Sample Potion Recipes

Philter of Love Recipe
  1. Nymphs Tears*
  2. Sweat from a Noble Lamia
  3. Essence of a Blue Mountain Rose
  4. Potionmaker must have Charm Monster in their spellbook and be able to cast it.
* Page 270 of the Monster Manual, under Nymph Ecology "The tears of a nymph can be used to as an ingredient in a Philter of Love.

Paralyzing Poison Recipe
  1. The proboscis of a jungle stirge
  2. Ground wolfsbane or monkshood
  3. The poison glands of a desert heway
  4. Potionmaker must be at least level 7.
Note - All 3 of these things are already paralytic poisons, but combining all 3 together successfully will make a poison that has a -4 saving throw, and thus is more potent and useful. Furthermore it will have a better shelf-life than normal poisons which lose their potency over time. As a magical potion, this will never lose its potency.

Potion of ESP
  • The ground brain of a mindflayer
  • Boiled slime from a gray ooze
  • Two eyes from an elven cat
Note - Some PCs may object to taking the eyes of an elven cat, so remember they don't always have to follow the recipe completely. Having all 3 ingredients gives a +15% to the chance of successfully making the potion, but having only 2 ingredients will still provide a +10% chance of success.

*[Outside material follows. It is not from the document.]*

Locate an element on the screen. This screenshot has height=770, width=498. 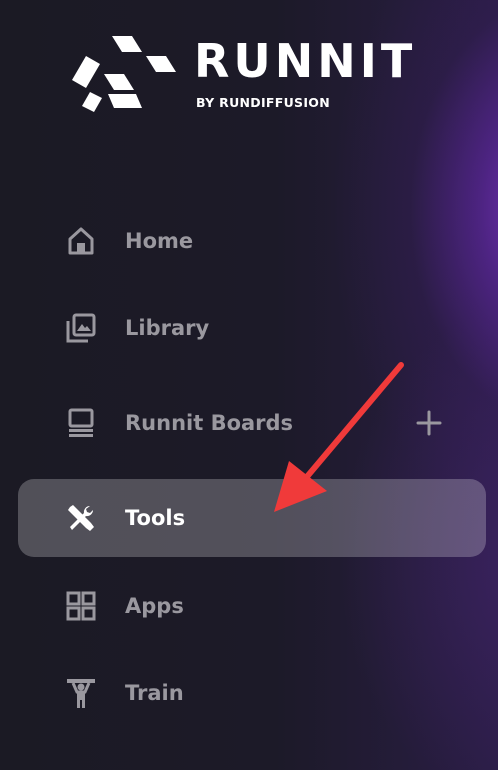
home-icon is located at coordinates (81, 241).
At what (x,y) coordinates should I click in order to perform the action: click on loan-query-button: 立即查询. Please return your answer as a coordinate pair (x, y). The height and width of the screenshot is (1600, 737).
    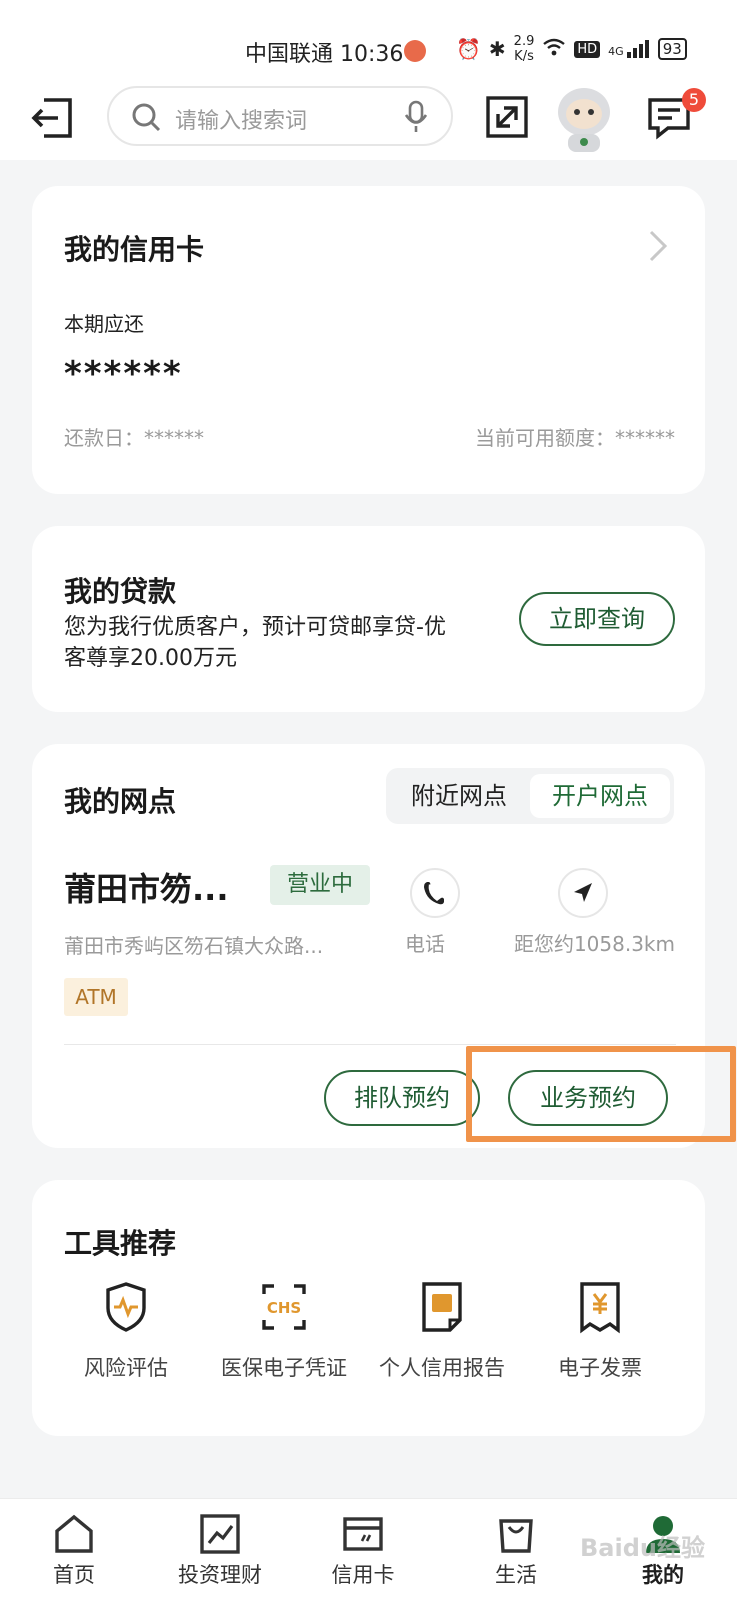
    Looking at the image, I should click on (597, 619).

Advanced Alchemy and Advanced Herbalism

At the DMs option they may also allow PCs to create specific alchemical recipes or herbalism recipes.

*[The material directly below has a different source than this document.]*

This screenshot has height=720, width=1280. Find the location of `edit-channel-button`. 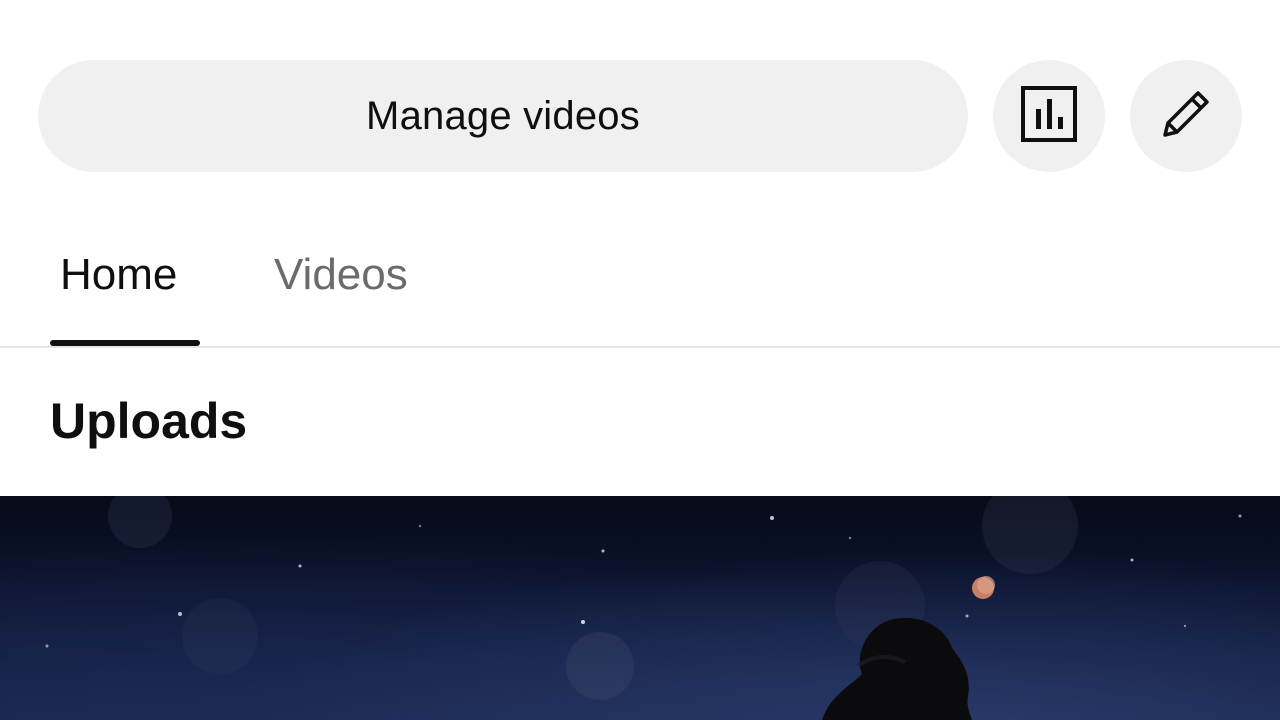

edit-channel-button is located at coordinates (1186, 116).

The players find both Belladonna flowers and Xarsian Red Turnips, both of which are poisonous when eaten. By mixing them however and making a Herbalism check they might be able to make an ingested poison with a -2 saving throw which has a combined dire effect and a better shelf life than other poisons (although not a permanent shelf life like a magical poison would have).

Likewise, an alchemist could find some magnesium, naphtha, tar and other chemicals which they can use for making alchemist's fire (Greek Fire was a closely guarded secret recipe). If they combine the ingredients using an Alchemy skill check they manage to make a jar of the stuff which can be thrown at enemies.